Data =
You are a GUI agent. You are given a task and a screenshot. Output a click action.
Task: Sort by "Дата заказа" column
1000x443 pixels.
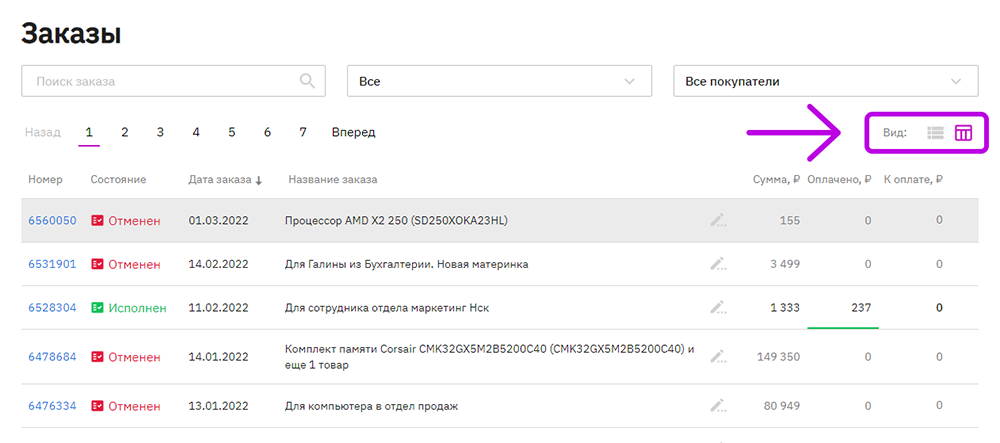tap(225, 180)
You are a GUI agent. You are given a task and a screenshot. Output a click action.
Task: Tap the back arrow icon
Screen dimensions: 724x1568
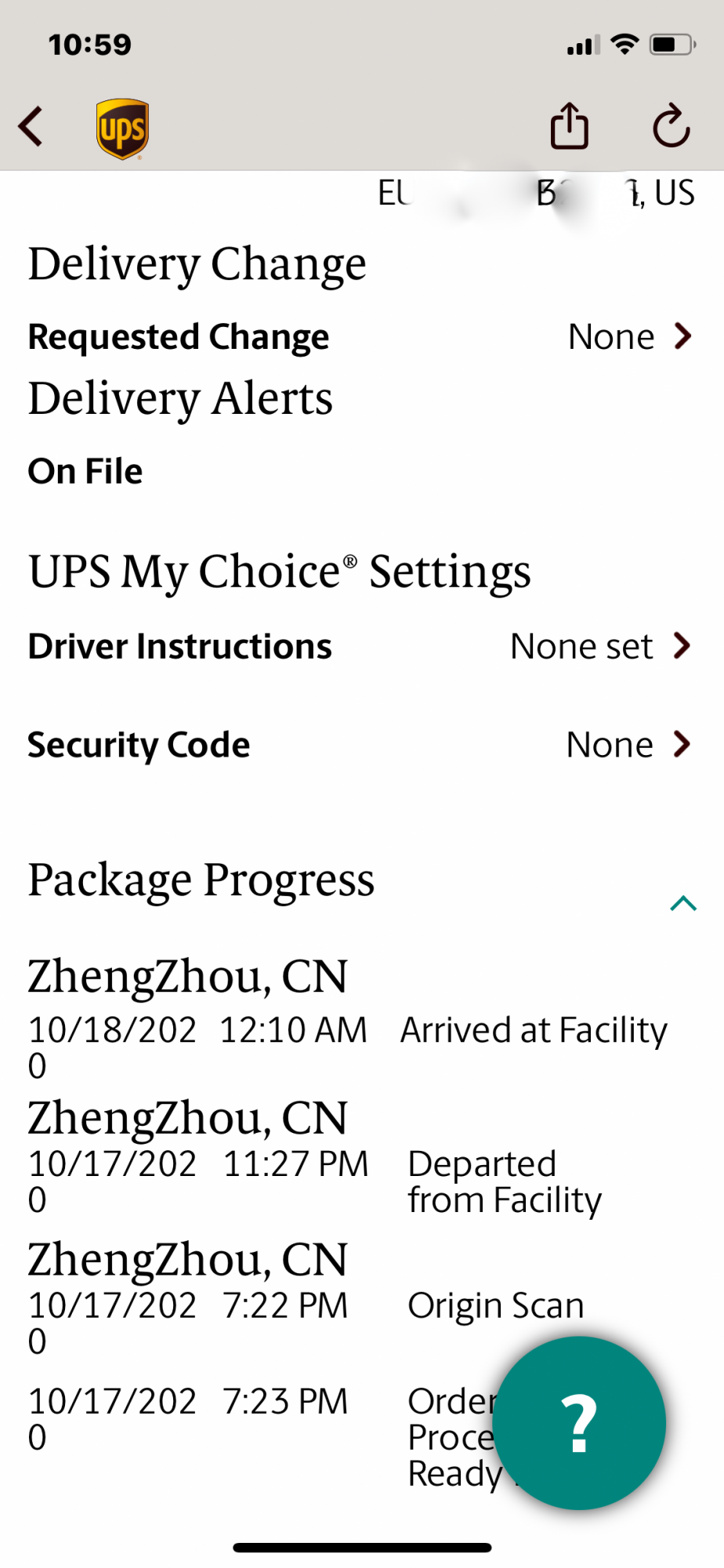[x=31, y=127]
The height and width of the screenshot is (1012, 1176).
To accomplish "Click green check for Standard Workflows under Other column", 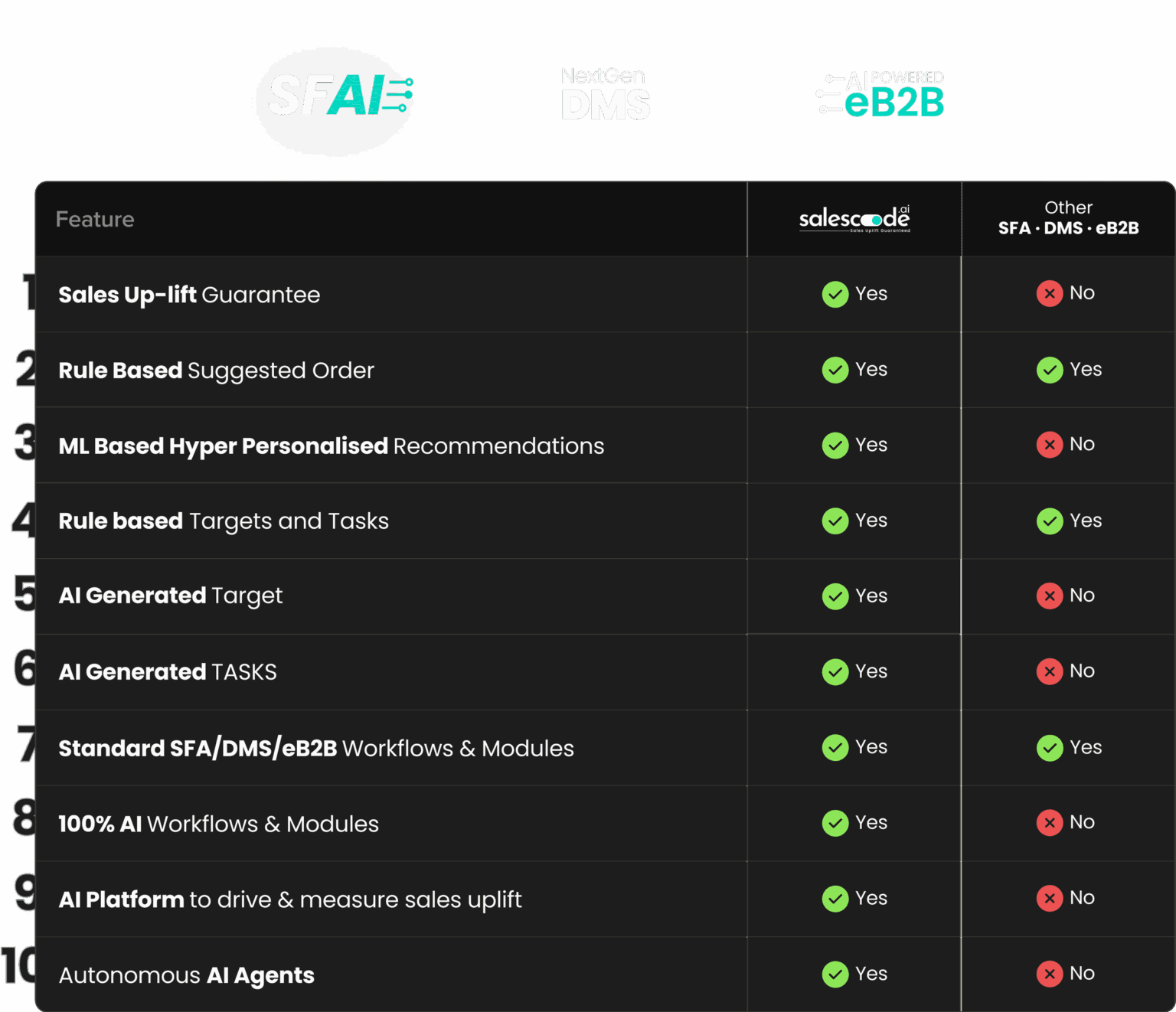I will coord(1049,747).
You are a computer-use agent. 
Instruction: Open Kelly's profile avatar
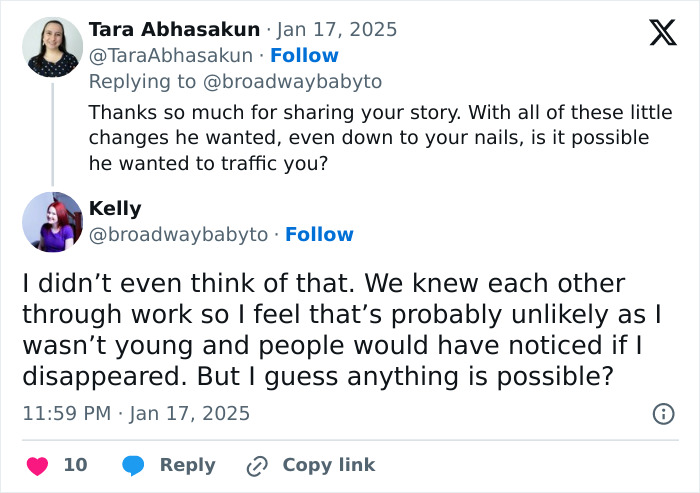coord(53,222)
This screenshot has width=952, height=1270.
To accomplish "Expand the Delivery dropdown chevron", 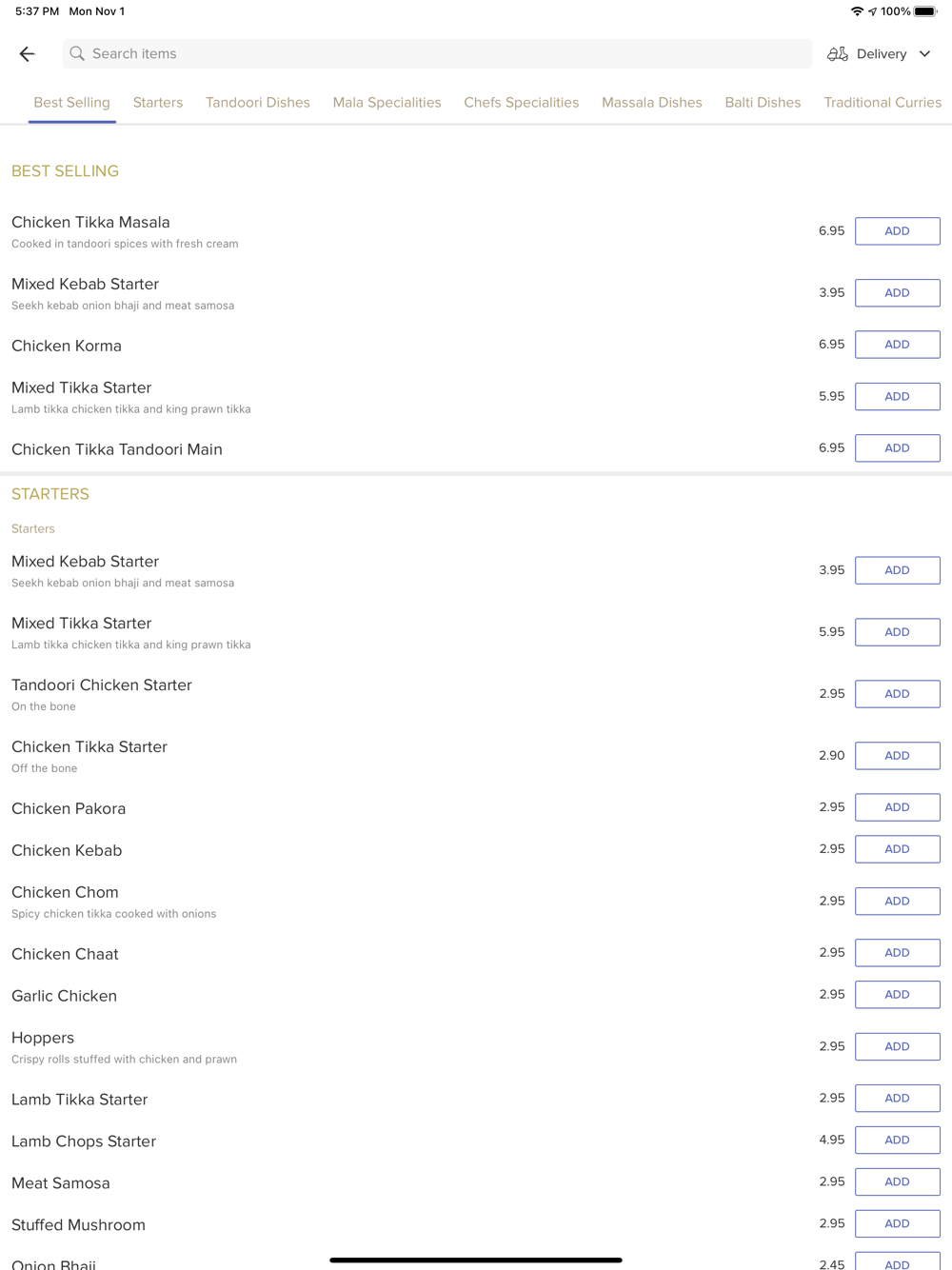I will point(924,54).
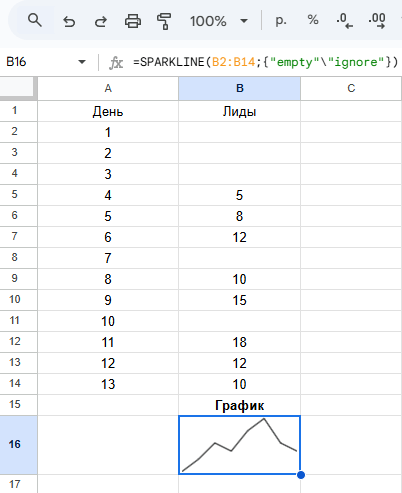Apply percent format with % icon
The image size is (402, 493).
coord(313,20)
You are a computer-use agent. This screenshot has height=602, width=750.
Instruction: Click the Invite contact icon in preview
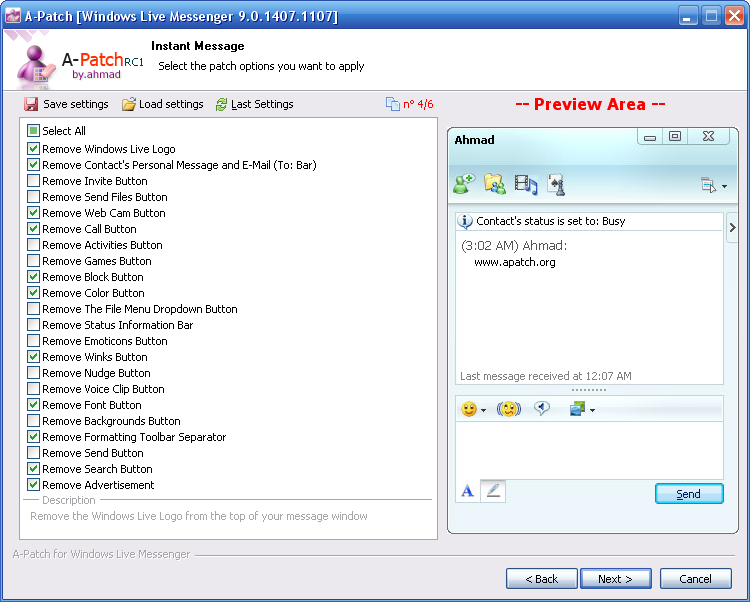[x=463, y=183]
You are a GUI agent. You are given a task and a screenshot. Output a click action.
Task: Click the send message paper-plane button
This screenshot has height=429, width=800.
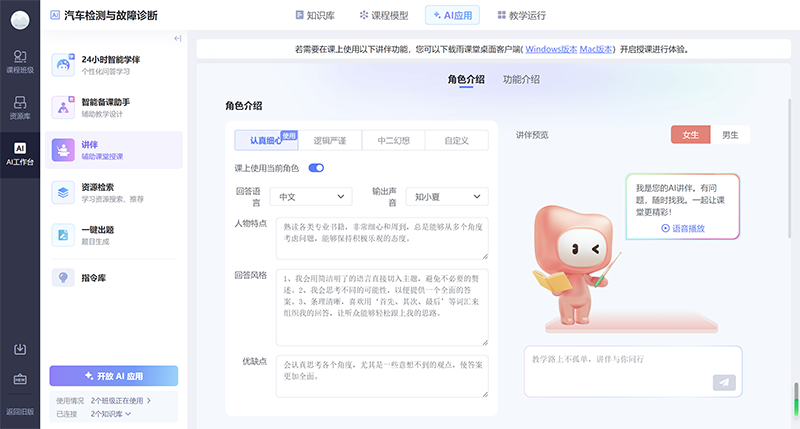pyautogui.click(x=724, y=382)
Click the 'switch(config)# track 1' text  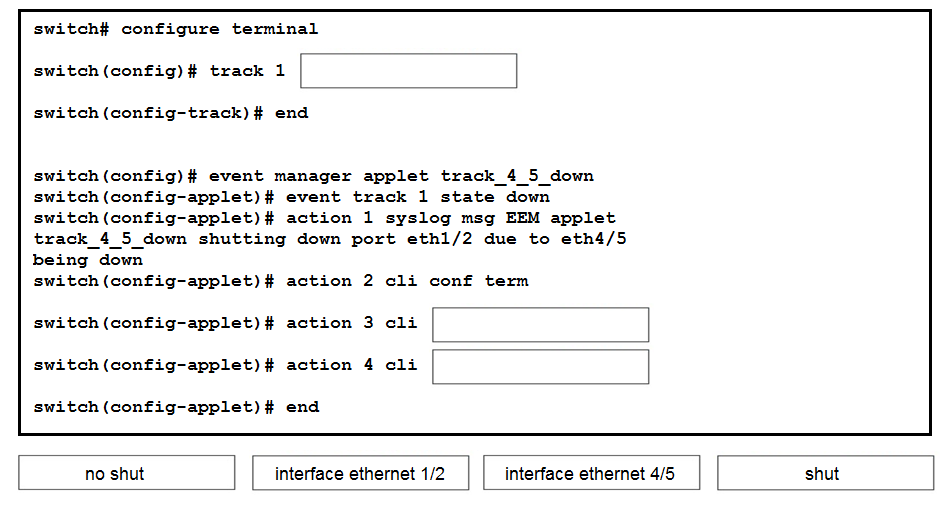click(159, 72)
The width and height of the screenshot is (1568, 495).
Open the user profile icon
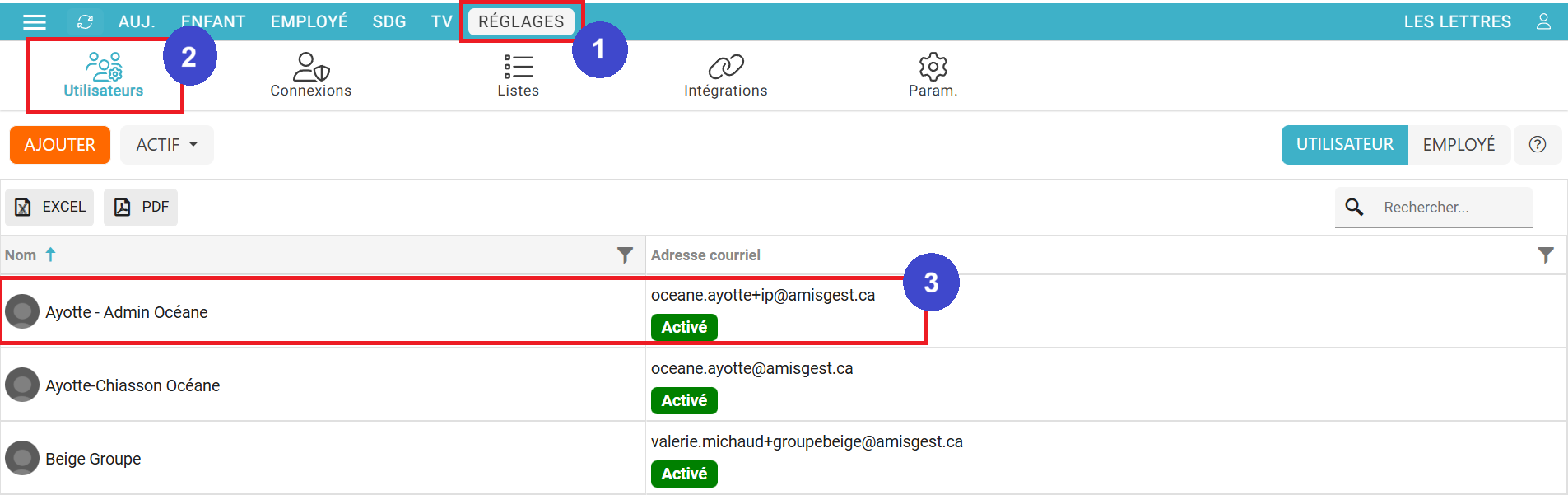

Written problem =
Put the material, from its first line through the line containing "[x=31, y=127]", into a numbered list. Skip blank lines and leave the pictures out.

Result for this task =
1. You are a GUI agent. You are given a task and a screenshot. Output a click action.
2. Task: Sort by "Дата заказа" column
3. 1000x443 pixels.
4. tap(225, 180)
5. You are a GUI agent. You are given a task and a screenshot. Output a click action.
6. Task: Tap the back arrow icon
7. Screen dimensions: 724x1568
8. [x=31, y=127]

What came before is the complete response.